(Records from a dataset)
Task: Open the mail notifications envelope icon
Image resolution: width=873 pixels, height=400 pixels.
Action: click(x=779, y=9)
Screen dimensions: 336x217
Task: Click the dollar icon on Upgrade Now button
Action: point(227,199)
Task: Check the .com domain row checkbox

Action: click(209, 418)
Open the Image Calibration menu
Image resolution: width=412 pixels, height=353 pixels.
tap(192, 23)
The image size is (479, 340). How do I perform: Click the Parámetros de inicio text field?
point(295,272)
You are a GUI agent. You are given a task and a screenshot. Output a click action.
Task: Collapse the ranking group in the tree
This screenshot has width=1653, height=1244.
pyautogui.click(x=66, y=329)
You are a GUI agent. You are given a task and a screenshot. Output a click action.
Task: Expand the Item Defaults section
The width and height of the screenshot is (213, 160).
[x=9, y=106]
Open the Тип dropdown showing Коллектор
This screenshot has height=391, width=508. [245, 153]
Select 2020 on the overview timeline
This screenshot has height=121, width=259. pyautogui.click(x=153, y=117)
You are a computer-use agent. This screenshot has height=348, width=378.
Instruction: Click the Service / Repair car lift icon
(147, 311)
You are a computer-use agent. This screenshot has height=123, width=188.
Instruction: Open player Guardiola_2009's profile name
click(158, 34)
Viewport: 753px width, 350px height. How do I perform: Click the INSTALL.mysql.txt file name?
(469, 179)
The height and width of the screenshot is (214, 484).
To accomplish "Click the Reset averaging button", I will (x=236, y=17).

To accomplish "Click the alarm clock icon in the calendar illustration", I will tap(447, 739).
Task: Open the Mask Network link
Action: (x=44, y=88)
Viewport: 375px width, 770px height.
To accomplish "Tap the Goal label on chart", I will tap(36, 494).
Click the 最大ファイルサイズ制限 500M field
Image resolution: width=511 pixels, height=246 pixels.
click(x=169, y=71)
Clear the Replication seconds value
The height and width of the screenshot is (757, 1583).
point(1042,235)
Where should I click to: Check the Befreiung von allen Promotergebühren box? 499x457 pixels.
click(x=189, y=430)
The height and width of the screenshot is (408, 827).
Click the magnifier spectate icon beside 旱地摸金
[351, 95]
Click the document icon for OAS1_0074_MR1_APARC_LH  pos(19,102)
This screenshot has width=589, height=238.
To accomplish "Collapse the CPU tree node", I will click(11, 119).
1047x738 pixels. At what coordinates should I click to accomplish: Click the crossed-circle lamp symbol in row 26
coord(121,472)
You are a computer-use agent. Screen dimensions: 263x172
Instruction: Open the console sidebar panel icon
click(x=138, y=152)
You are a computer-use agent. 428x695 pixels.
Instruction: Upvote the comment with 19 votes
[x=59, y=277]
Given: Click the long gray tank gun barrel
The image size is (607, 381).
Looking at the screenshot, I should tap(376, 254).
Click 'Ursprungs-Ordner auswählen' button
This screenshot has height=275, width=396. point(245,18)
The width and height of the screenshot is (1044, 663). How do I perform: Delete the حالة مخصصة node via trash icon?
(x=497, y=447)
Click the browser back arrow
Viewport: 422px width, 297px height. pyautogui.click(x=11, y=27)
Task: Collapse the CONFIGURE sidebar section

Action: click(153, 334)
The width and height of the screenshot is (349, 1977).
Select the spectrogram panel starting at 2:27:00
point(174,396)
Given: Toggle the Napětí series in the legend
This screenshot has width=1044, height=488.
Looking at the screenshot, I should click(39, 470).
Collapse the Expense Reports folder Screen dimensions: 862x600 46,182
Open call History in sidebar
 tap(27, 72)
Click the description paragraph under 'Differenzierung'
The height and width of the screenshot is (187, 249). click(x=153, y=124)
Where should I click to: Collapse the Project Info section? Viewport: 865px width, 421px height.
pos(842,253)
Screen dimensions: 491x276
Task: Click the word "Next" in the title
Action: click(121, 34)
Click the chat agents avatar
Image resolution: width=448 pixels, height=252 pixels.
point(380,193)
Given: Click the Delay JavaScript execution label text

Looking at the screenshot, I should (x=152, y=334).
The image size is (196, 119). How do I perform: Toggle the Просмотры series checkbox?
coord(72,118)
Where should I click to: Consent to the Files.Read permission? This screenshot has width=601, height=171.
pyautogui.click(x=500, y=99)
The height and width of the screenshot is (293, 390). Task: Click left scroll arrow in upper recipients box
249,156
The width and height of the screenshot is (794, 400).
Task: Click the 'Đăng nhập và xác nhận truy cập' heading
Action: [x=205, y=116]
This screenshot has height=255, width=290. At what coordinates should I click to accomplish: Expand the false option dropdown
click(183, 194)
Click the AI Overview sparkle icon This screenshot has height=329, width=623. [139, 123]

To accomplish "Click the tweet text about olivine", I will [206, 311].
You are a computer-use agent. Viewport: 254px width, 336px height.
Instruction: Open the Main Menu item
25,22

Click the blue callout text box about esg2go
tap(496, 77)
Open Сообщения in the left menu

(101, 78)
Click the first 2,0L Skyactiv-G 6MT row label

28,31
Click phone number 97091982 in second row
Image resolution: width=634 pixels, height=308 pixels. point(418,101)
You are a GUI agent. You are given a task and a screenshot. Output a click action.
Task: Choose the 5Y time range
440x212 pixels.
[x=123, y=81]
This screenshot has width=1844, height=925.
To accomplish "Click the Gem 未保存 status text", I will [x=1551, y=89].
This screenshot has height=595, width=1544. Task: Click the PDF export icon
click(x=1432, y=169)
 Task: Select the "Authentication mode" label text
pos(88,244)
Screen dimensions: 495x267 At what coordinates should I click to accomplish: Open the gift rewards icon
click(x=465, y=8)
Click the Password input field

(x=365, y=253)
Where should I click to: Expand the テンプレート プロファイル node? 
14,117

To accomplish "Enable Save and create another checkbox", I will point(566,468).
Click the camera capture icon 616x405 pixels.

* **REQUIREMENT**: Extract all the entries word for word.

* **RESULT FOR THIS TASK**:
Task: Open the mail notifications envelope icon
Image resolution: width=873 pixels, height=400 pixels.
Action: click(x=779, y=9)
Screen dimensions: 336x217
Task: Click the dollar icon on Upgrade Now button
Action: point(227,199)
Task: Check the .com domain row checkbox

Action: click(209, 418)
Open the Image Calibration menu
Image resolution: width=412 pixels, height=353 pixels.
tap(192, 23)
The image size is (479, 340). How do I perform: Click the Parámetros de inicio text field?
point(295,272)
You are a GUI agent. You are given a task and a screenshot. Output a click action.
Task: Collapse the ranking group in the tree
This screenshot has width=1653, height=1244.
pyautogui.click(x=66, y=329)
You are a GUI agent. You are given a task and a screenshot. Output a click action.
Task: Expand the Item Defaults section
The width and height of the screenshot is (213, 160).
[x=9, y=106]
Open the Тип dropdown showing Коллектор
This screenshot has height=391, width=508. [245, 153]
Select 2020 on the overview timeline
This screenshot has height=121, width=259. pyautogui.click(x=153, y=117)
You are a computer-use agent. This screenshot has height=348, width=378.
Instruction: Click the Service / Repair car lift icon
(147, 311)
You are a computer-use agent. This screenshot has height=123, width=188.
Instruction: Open player Guardiola_2009's profile name
click(158, 34)
Viewport: 753px width, 350px height. How do I perform: Click the INSTALL.mysql.txt file name?
(469, 179)
The height and width of the screenshot is (214, 484).
To accomplish "Click the Reset averaging button", I will (x=236, y=17).

To accomplish "Click the alarm clock icon in the calendar illustration", I will tap(447, 739).
Task: Open the Mask Network link
Action: (x=44, y=88)
Viewport: 375px width, 770px height.
To accomplish "Tap the Goal label on chart", I will tap(36, 494).
Click the 最大ファイルサイズ制限 500M field
Image resolution: width=511 pixels, height=246 pixels.
click(x=169, y=71)
Clear the Replication seconds value
The height and width of the screenshot is (757, 1583).
point(1042,235)
Where should I click to: Check the Befreiung von allen Promotergebühren box? 499x457 pixels.
click(x=189, y=430)
The height and width of the screenshot is (408, 827).
Click the magnifier spectate icon beside 旱地摸金
[351, 95]
Click the document icon for OAS1_0074_MR1_APARC_LH  pos(19,102)
This screenshot has width=589, height=238.
To accomplish "Collapse the CPU tree node", I will click(11, 119).
1047x738 pixels. At what coordinates should I click to accomplish: Click the crossed-circle lamp symbol in row 26
coord(121,472)
You are a computer-use agent. Screen dimensions: 263x172
Instruction: Open the console sidebar panel icon
click(x=138, y=152)
You are a computer-use agent. 428x695 pixels.
Instruction: Upvote the comment with 19 votes
[x=59, y=277]
Given: Click the long gray tank gun barrel
The image size is (607, 381).
Looking at the screenshot, I should tap(376, 254).
Click 'Ursprungs-Ordner auswählen' button
This screenshot has height=275, width=396. point(245,18)
The width and height of the screenshot is (1044, 663). How do I perform: Delete the حالة مخصصة node via trash icon?
(x=497, y=447)
Click the browser back arrow
Viewport: 422px width, 297px height. pyautogui.click(x=11, y=27)
Task: Collapse the CONFIGURE sidebar section

Action: click(153, 334)
The width and height of the screenshot is (349, 1977).
Select the spectrogram panel starting at 2:27:00
point(174,396)
Given: Toggle the Napětí series in the legend
This screenshot has width=1044, height=488.
Looking at the screenshot, I should click(39, 470).
Collapse the Expense Reports folder Screen dimensions: 862x600 46,182
Open call History in sidebar
 tap(27, 72)
Click the description paragraph under 'Differenzierung'
The height and width of the screenshot is (187, 249). click(x=153, y=124)
Where should I click to: Collapse the Project Info section? Viewport: 865px width, 421px height.
pos(842,253)
Screen dimensions: 491x276
Task: Click the word "Next" in the title
Action: click(121, 34)
Click the chat agents avatar
Image resolution: width=448 pixels, height=252 pixels.
point(380,193)
Given: Click the Delay JavaScript execution label text

Looking at the screenshot, I should (x=152, y=334).
The image size is (196, 119). How do I perform: Toggle the Просмотры series checkbox?
coord(72,118)
Where should I click to: Consent to the Files.Read permission? This screenshot has width=601, height=171.
pyautogui.click(x=500, y=99)
The height and width of the screenshot is (293, 390). Task: Click left scroll arrow in upper recipients box
249,156
The width and height of the screenshot is (794, 400).
Task: Click the 'Đăng nhập và xác nhận truy cập' heading
Action: [x=205, y=116]
This screenshot has height=255, width=290. At what coordinates should I click to accomplish: Expand the false option dropdown
click(183, 194)
Click the AI Overview sparkle icon This screenshot has height=329, width=623. [139, 123]

To accomplish "Click the tweet text about olivine", I will [206, 311].
You are a computer-use agent. Viewport: 254px width, 336px height.
Instruction: Open the Main Menu item
25,22

Click the blue callout text box about esg2go
tap(496, 77)
Open Сообщения in the left menu

(101, 78)
Click the first 2,0L Skyactiv-G 6MT row label

28,31
Click phone number 97091982 in second row
Image resolution: width=634 pixels, height=308 pixels. point(418,101)
You are a GUI agent. You are given a task and a screenshot. Output a click action.
Task: Choose the 5Y time range
440x212 pixels.
[x=123, y=81]
This screenshot has width=1844, height=925.
To accomplish "Click the Gem 未保存 status text", I will [x=1551, y=89].
This screenshot has height=595, width=1544. Task: Click the PDF export icon
click(x=1432, y=169)
 Task: Select the "Authentication mode" label text
pos(88,244)
Screen dimensions: 495x267 At what coordinates should I click to accomplish: Open the gift rewards icon
click(x=465, y=8)
Click the Password input field

(x=365, y=253)
Where should I click to: Expand the テンプレート プロファイル node? 
14,117

To accomplish "Enable Save and create another checkbox", I will point(566,468).
Click the camera capture icon 616x405 pixels.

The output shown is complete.